Left Blue | The duty

The Quebec citizen who wants to establish his ideological profile must ask himself several questions. The first is unavoidable in all developed societies: economically speaking, am I more right-wing — more market, less state — or left-wing — high taxes, universal public services?

At this stage, on the right, depending on the intensity of our convictions, we will be tempted by the Conservative Party of Quebec (PCQ), by the Liberal Party of Quebec (PLQ) or by the Coalition Avenir Québec (CAQ). Very to the left, we will be tempted by Québec solidaire (QS) and, moderately to the left, by the Parti québécois (PQ).

The economic issue, however, does not solve everything. Hence the second question, typically Quebecois: am I federalist or sovereignist? In either case, the solution seems to be obvious since the right-wing parties call themselves federalists and the left-wing parties, sovereignists. However, there are left-wing federalists and right-wing sovereignists. Where can they go to nest?

The answer lies in trade-offs. Among left-wing federalists, those who attach more importance to the first element of the combination go to the PLQ and those who attach more importance to the second element go to QS. The right-wing sovereignists, for their part, following the same logic, find themselves either in the PQ or in the CAQ, whose displayed nationalism reassures them a little.

For a long time, these two political divisions summarized Quebec’s political options. In recent years, however, a third divide, called identity, has been added to the other two and pits, according to different names, conservatives against progressives or nationalists against pluralists. This divide mainly concerns questions of language, secularism and immigration.

In terms of immigration, for example, we see that supporters of tighter control of thresholds are found as much among the PQ sovereignist left as among the CAQ nationalist right, while those in favor of greater opening of borders are hear their voices in the ranks of pro-independence solidarity and in those of federalist liberals.

The Quebec citizen must therefore make three ideological choices – right or left, federalism or sovereignism, progressivism or conservatism – and make an arbitration between his three answers before making a political connection. It is not surprising that a certain hesitation sets in.

According to the young essayist Étienne-Alexandre Beauregard, things would however be simpler since the third divide, that which opposes the progressives to the conservatives or, according to an old denomination dating from the 19the Quebec century, the Reds to the Blues, would be by far the most decisive.

In The return of the Blues (Liber, 2024, 192 pages), Beauregard affirms that Quebec has shifted, since the reasonable accommodation affair of 2006-2007, into the “identity era”. Since then, it is the opposition between the Reds and the Blues, born from the confrontation between Lord Durham and the historian François-Xavier Garneau after the abortive rebellion of the patriots, which could best shed light on our public debates.
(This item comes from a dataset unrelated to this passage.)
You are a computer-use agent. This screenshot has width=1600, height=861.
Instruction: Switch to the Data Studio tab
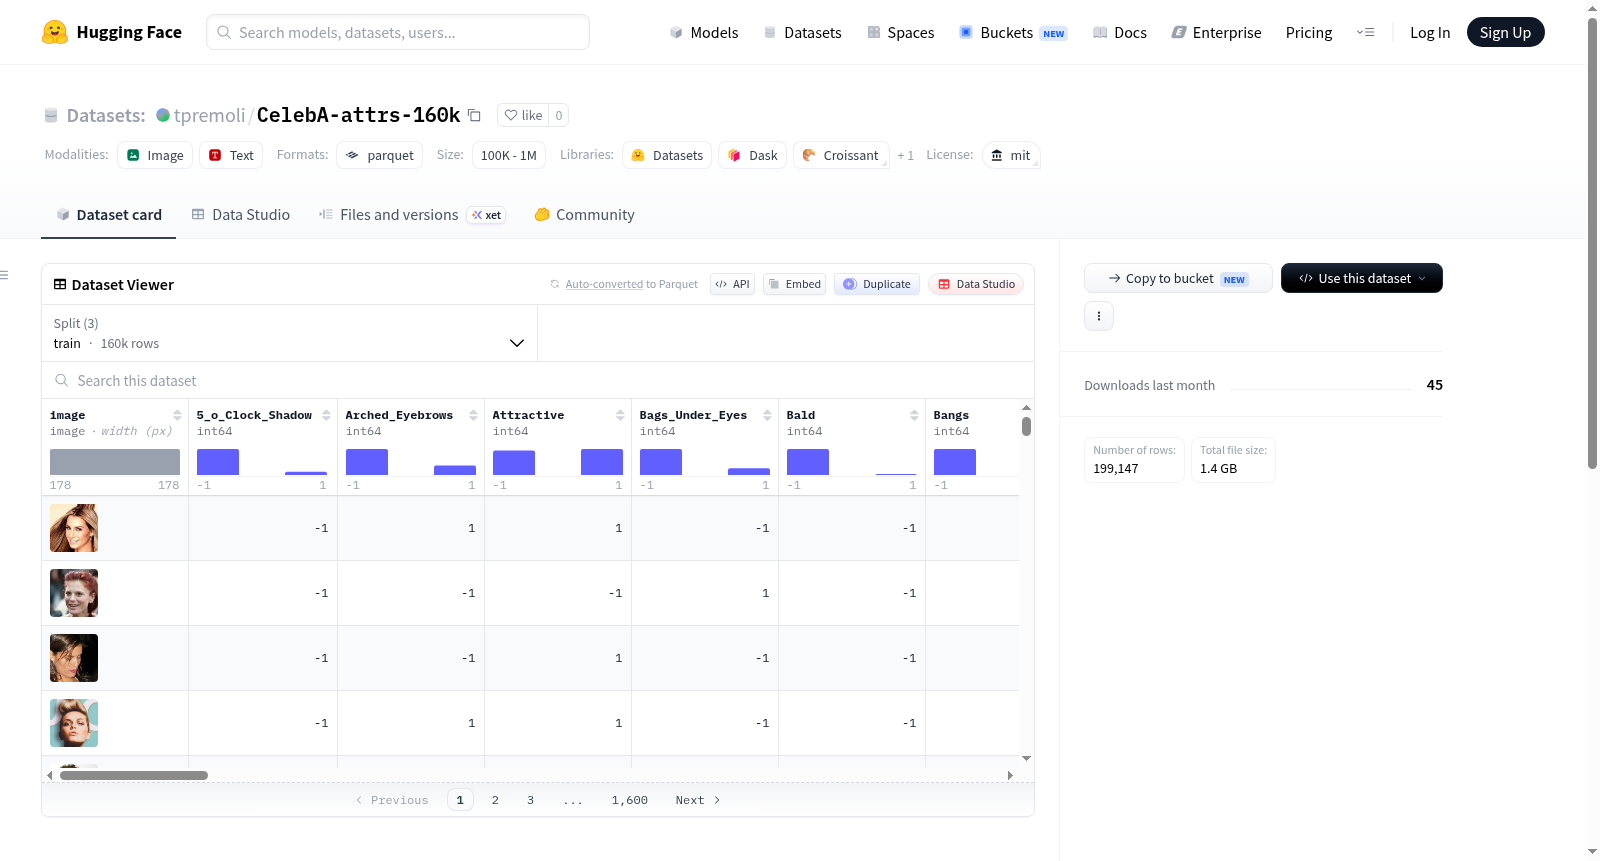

Supporters of individual freedom, the Reds equate nationalism with regression, advocate for a culturally neutral state which does not intervene in matters of language or secularism, wish to depoliticize immigration thresholds by putting them in the hands of experts or of the market and fear the tyranny of the national majority, which they seek to contain by imposing charters of rights and freedoms. The Reds, yesterday or today, can be left-wing (Trudeau father and son, QS) or right-wing (Denis Coderre), but are always multiculturalist and anti-nationalist.

The Blues, explains Beauregard, believe rather that the State has the duty to protect national culture “in the face of multiculturalist fragmentation”, hence their support for laws protecting French, the Law on Secularism and thresholds lower immigration rates. They are keen to preserve a substantial collective identity, although open in that it includes, in a republican spirit, all those who want to join it. The Blues can be left-wing (René Lévesque, many PQ members) or right-wing (Duplessis, Legault), but are always nationalist.

Beauregard, in this noted essay, delivers a thorough criticism of the Reds and a solid plea for the thinking of the Blues, which he finds especially among the Caquists. A moderate disciple of Bock-Côté, Beauregard is a center-right nationalist Blue.

I would rather be, in his logic, a sovereignist Blue of the social-democrat left. I don’t understand, moreover, how a Quebec nationalist like him can still believe his project is possible in today’s Canada.

Columnist (Presence Info, Game), essayist and poet, Louis Cornellier teaches literature at college.